August 14, 2022

L’université de Maastricht avait déboursé 200 000 euros de rançon. Grâce au bond de la valeur de la cryptomonnaie, elle va en récupérer… 500 000. Victime d’une cyberattaque au rançongiciel en 2019, cette université néerlandaise va récupérer deux fois et demie la somme qui lui avait été alors extorquée en bitcoins, a rapporté le quotidien De Volkskrant.

Les systèmes informatiques de l’université de Maastricht, dans le sud du pays, avaient été verrouillés en 2019 par un rançongiciel (ransomware), un type de logiciel malveillant que les pirates informatiques débloquent contre le paiement d’une certaine somme.

Le compte d’un blanchisseur d’argent retrouvé

« Les criminels avaient crypté des centaines de serveurs Windows et de systèmes de sauvegarde, empêchant 25 000 étudiants et employés d’accéder aux données scientifiques, à la bibliothèque et au courrier », indique le quotidien De Volkskrant.

Ils ont exigé 200 000 euros en bitcoins et au bout d’une semaine, l’université a décidé d’accéder à leur demande, des données personnelles risquant d’être perdues, tandis que les étudiants ne pouvaient pas passer d’examens ni travailler sur leurs thèses, poursuit le journal.

Cependant, la police néerlandaise est remontée jusqu’à une partie de la rançon, versée sur un compte appartenant à un blanchisseur d’argent en Ukraine.
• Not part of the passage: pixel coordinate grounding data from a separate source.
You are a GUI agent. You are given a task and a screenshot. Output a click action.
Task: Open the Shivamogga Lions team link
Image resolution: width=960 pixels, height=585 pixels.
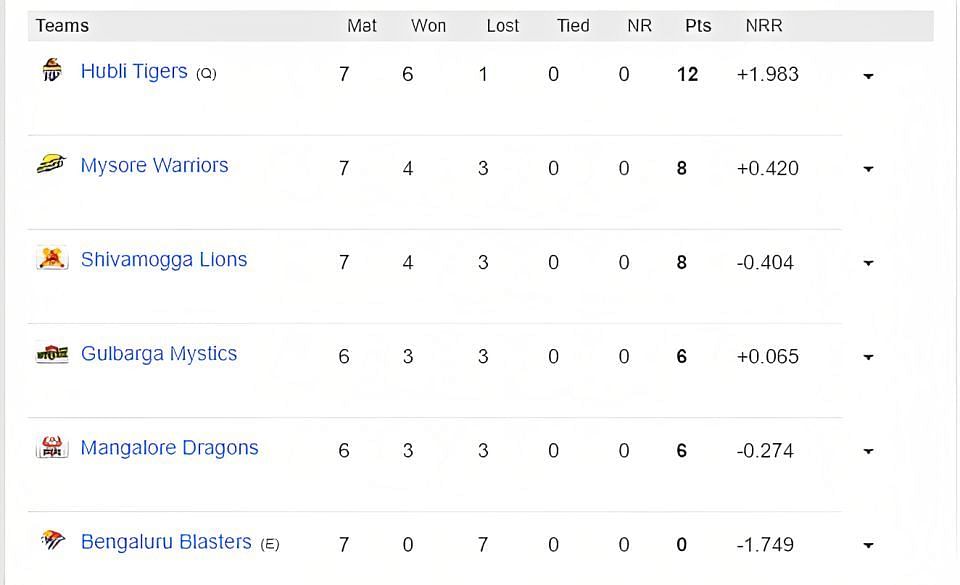click(x=164, y=260)
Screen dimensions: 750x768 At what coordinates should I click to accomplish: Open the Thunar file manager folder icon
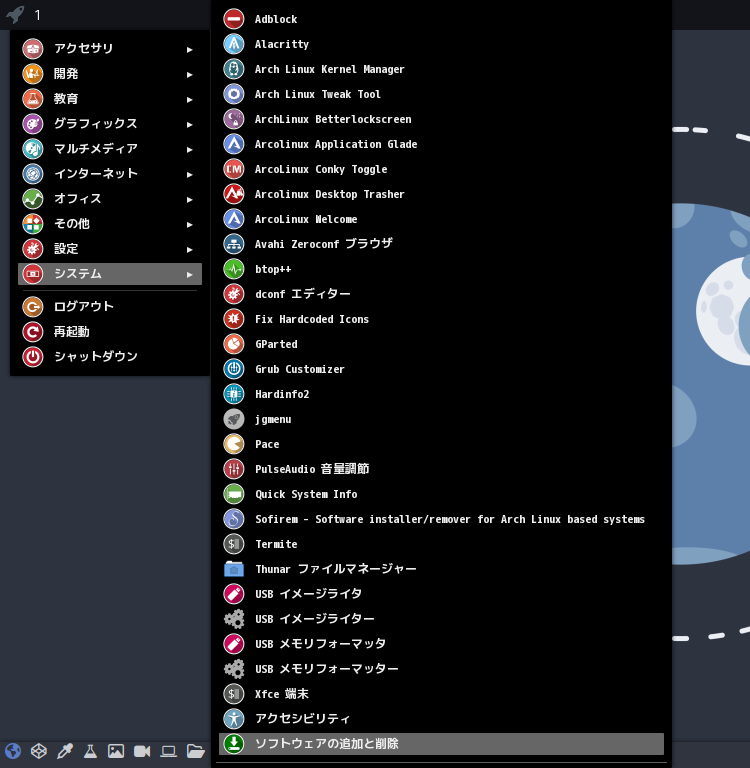coord(233,569)
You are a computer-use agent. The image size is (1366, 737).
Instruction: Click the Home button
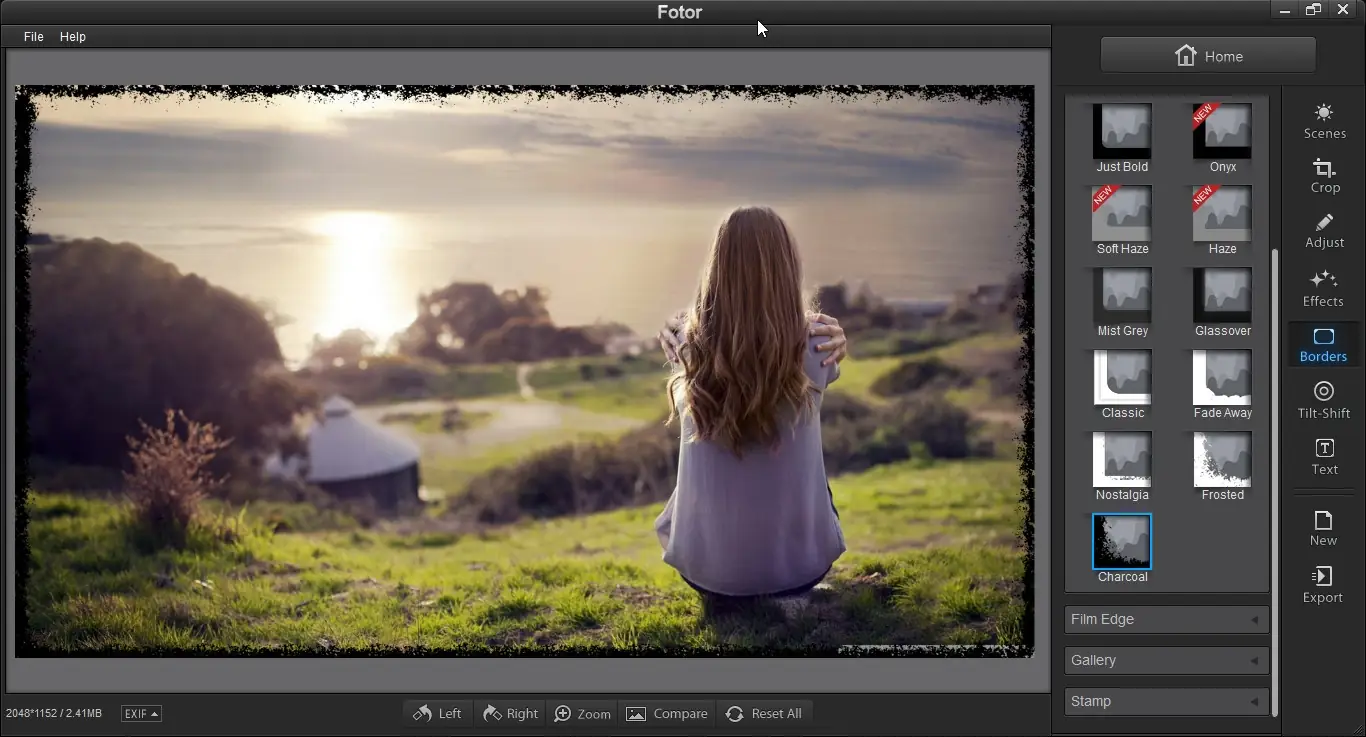point(1208,56)
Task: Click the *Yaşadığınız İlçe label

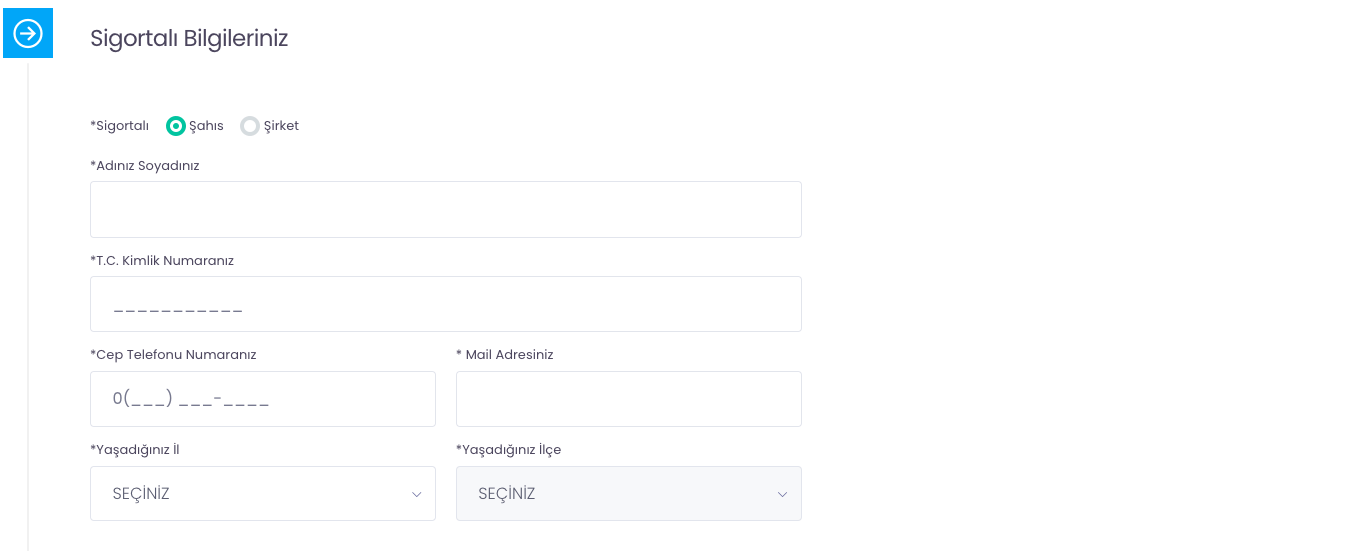Action: [509, 450]
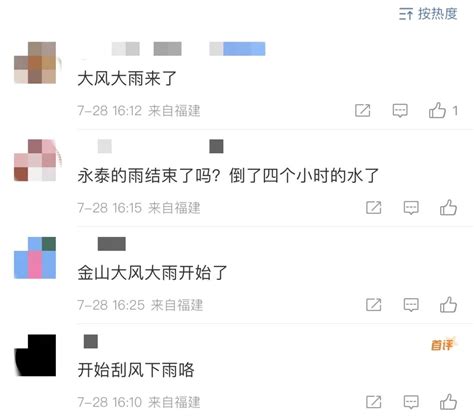Like the 永泰的雨结束了吗 comment
This screenshot has height=417, width=474.
click(x=448, y=208)
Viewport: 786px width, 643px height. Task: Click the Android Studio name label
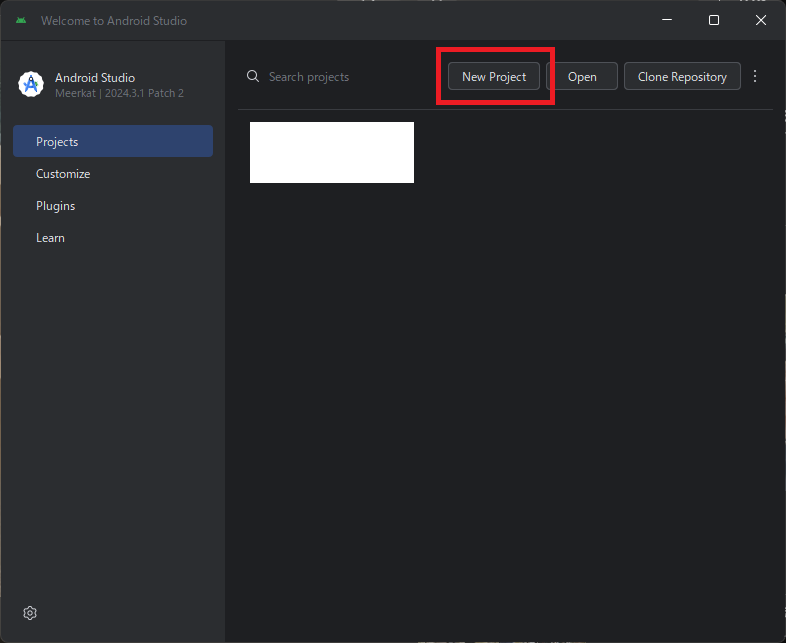[95, 78]
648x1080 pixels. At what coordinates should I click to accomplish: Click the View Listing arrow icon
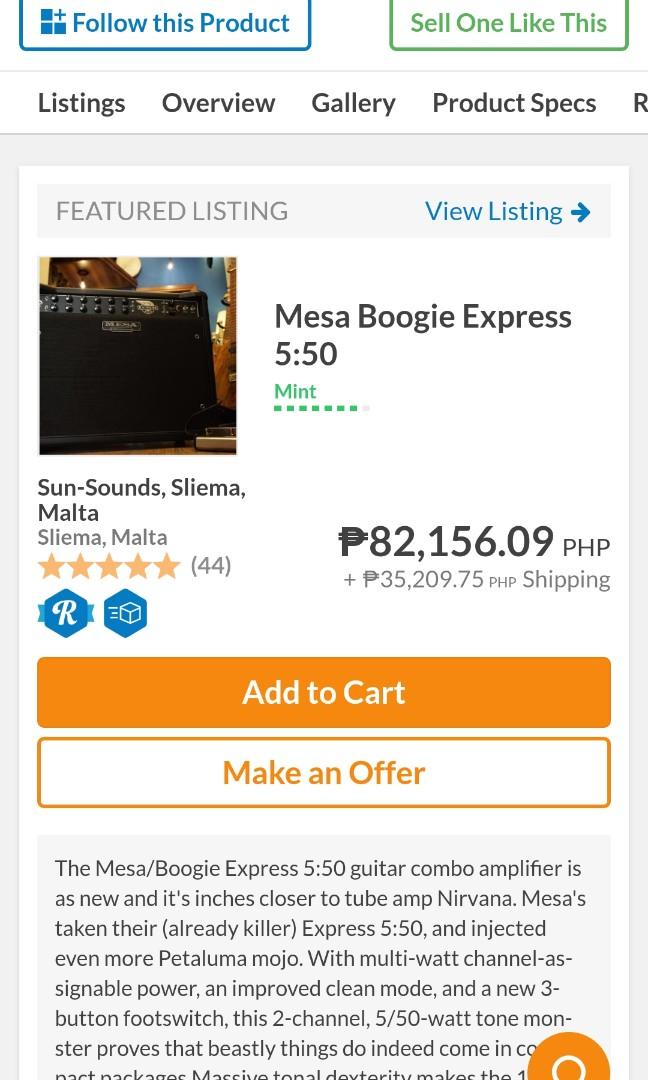[580, 210]
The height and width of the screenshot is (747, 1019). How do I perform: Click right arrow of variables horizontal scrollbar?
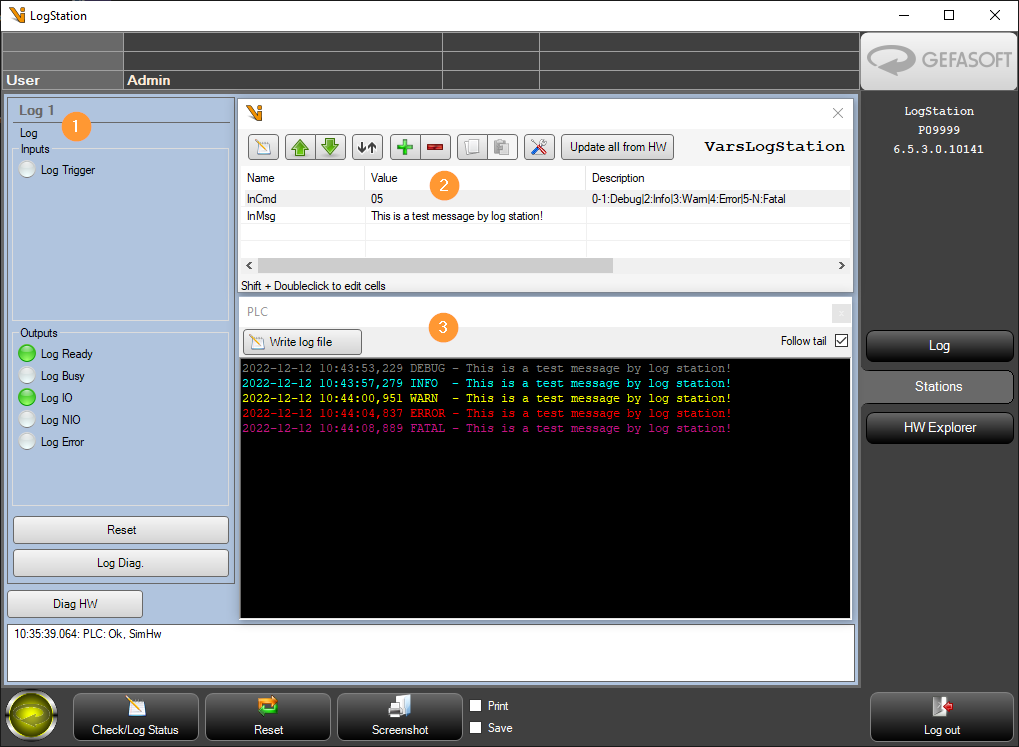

En 2020, la justice a saisi le compte de cet homme, qui contenait des cryptomonnaies différentes, dont une partie de la somme versée par Maastricht.

« Un fonds destiné à aider les étudiants en difficulté financière »

« Lorsque, maintenant, après plus de deux ans, il a enfin été possible d’acheminer cet argent aux Pays-Bas, sa valeur était passée de 40 000 euros à un demi-million d’euros », indique le journal. L’université de Maastricht va récupérer les 500 000 euros (521 000 dollars).

« Cet argent ne sera pas versé dans un fonds général, mais dans un fonds destiné à aider les étudiants en difficulté financière », a déclaré Michiel Borgers, directeur des Technologies de l’information et de la communication (TIC) de l’université de Maastricht. L’enquête sur l’attaque informatique de l’université est toujours en cours, a ajouté De Volkskrant.